Tiempo de sequía

Ahora que se cumplen tres años sin que del cielo haya caído una sola gota de agua, Pedro Agravio entierra al viejo Nicolás con sus propias manos en el antiguo humedal. Mientras lo hace, levanta la vista y no puede creer lo que está viendo.
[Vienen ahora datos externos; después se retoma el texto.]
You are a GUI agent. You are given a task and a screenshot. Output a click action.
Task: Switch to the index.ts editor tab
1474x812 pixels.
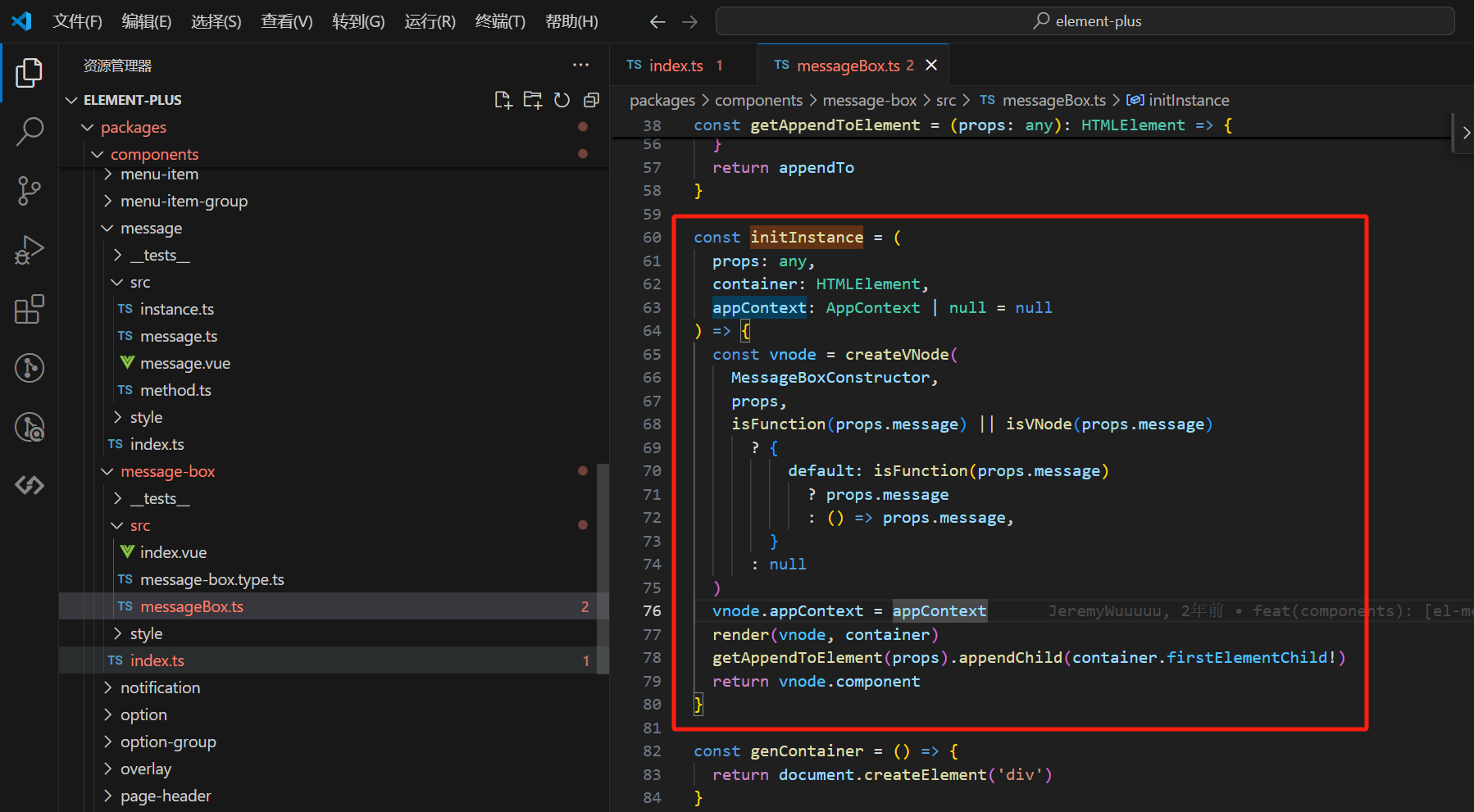coord(675,66)
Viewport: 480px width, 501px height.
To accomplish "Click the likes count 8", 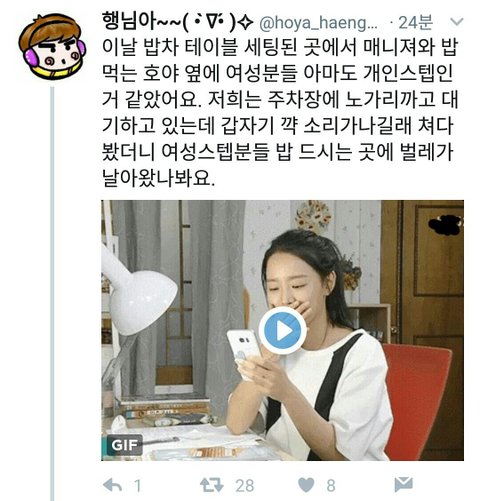I will click(331, 486).
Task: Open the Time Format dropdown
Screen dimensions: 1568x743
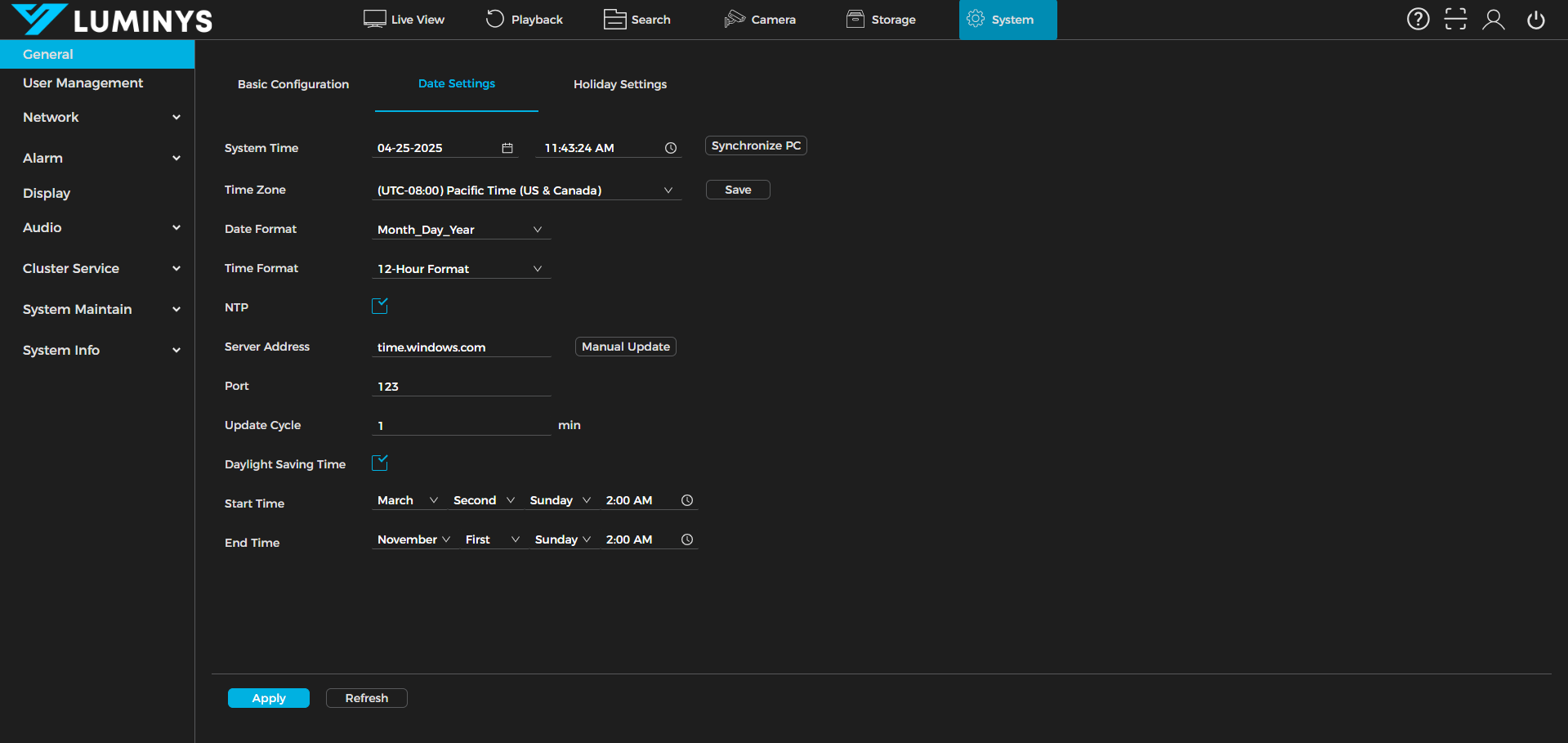Action: coord(460,269)
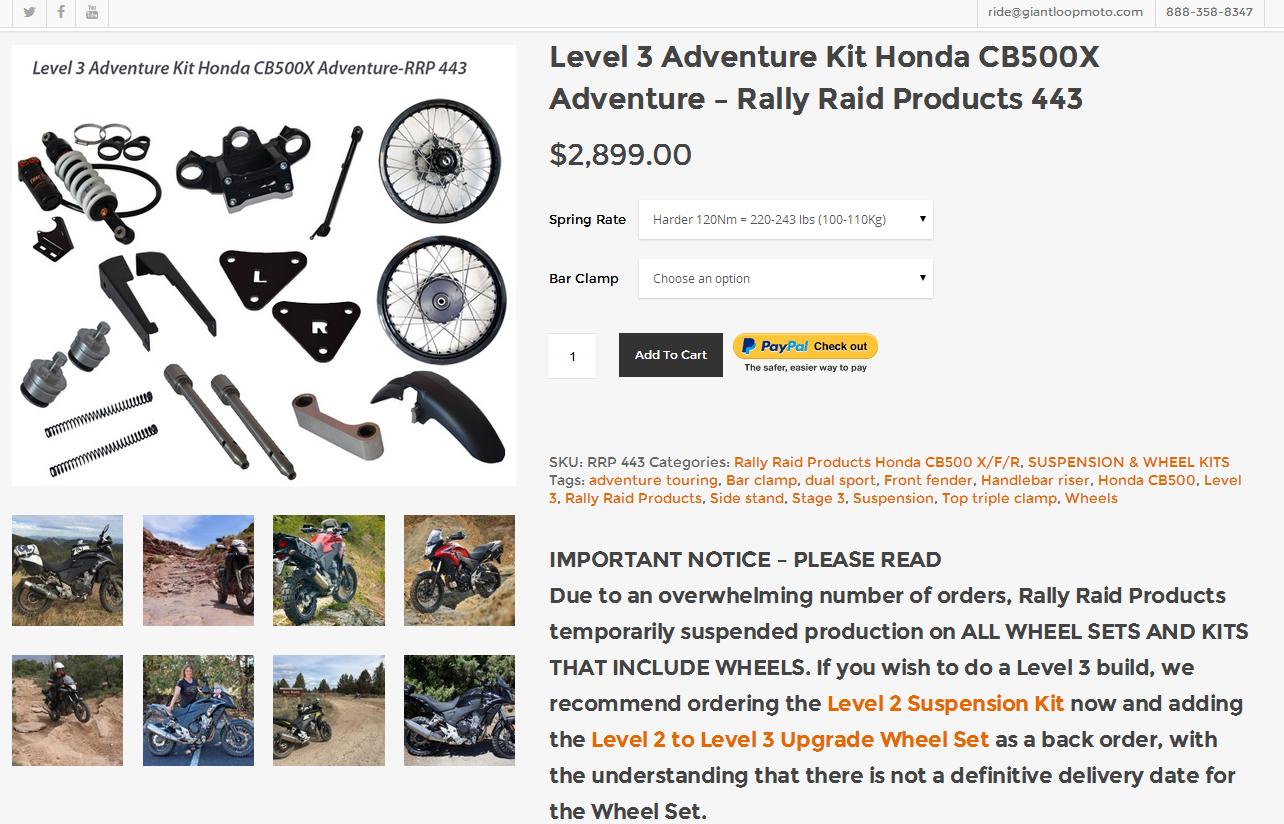View the main Level 3 kit product image
The height and width of the screenshot is (824, 1284).
264,265
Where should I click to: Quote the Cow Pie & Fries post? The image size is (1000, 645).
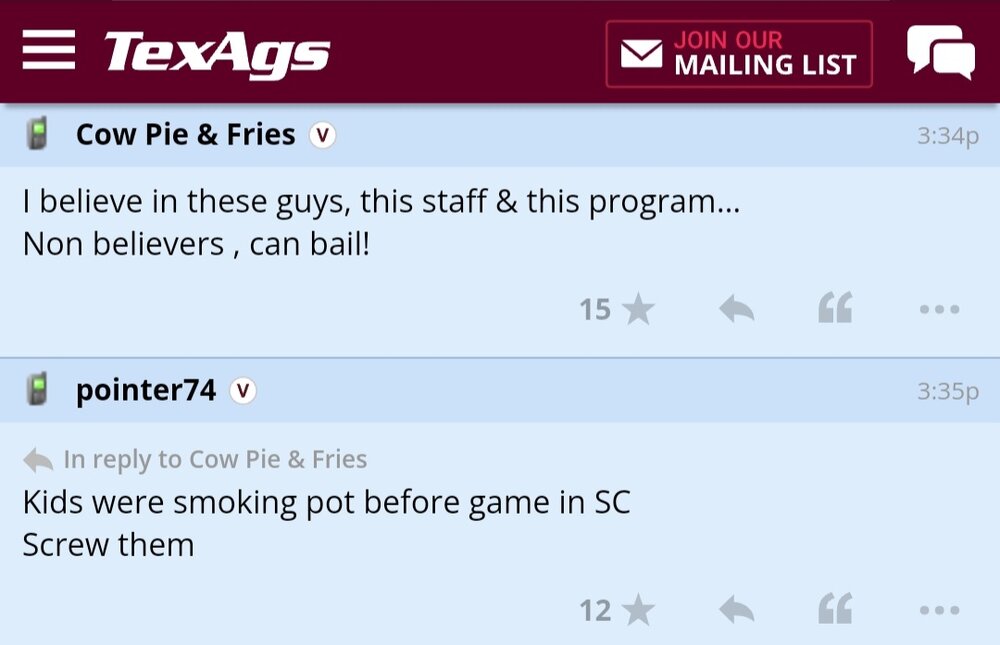[835, 309]
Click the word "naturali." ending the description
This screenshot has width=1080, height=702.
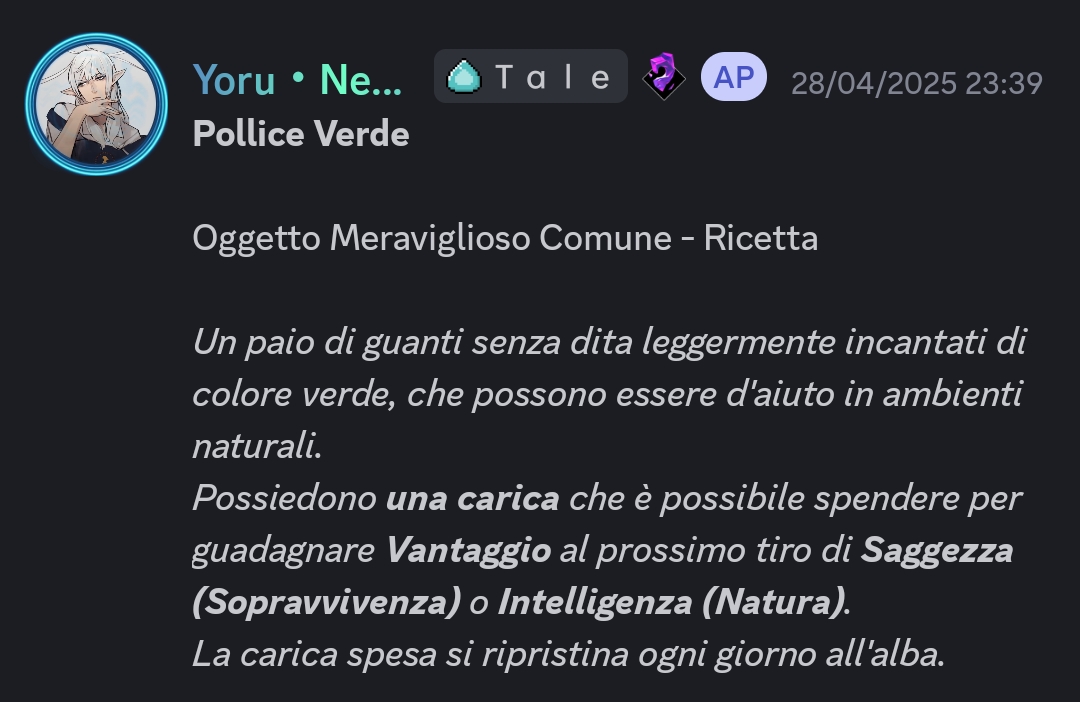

El viejo apareció en el pueblo hace seis meses. Bajó de uno de los autobuses de línea que vienen de la capital y continúan después hasta la costa con una bolsa de deporte, vieja como él, agarrada por las asas. Hacía un calor pesado y polvoriento. Después, entró en el bar de Pedro Agravio y pidió anís con coñac. De eso ha pasado ya mucho tiempo. Pedro lo ha traído desde la parte alta del valle tumbado a horcajadas sobre el lomo de su caballo, vestido con el mismo traje azul oscuro con el que llegó. Pero muerto. Ha caminado a su lado, sujetando de forma solemne las riendas con la mano derecha, como si él solo bastase para conformar el cortejo fúnebre más digno que el viejo pudiera tener. La sequía ha hecho que el valle por el que Pedro y el viejo Nicolás avanzan sea ahora naranja y desabrido. Para cuando el viejo llegó, todavía quedaban unos pocos costurones verdes. Arriba, por la parte de la torre del reloj, el bosque aún conservaba algunas hayas y encinas. Hoy, la tierra deja ver sus venas en forma de grietas; está ya muy enferma de sed.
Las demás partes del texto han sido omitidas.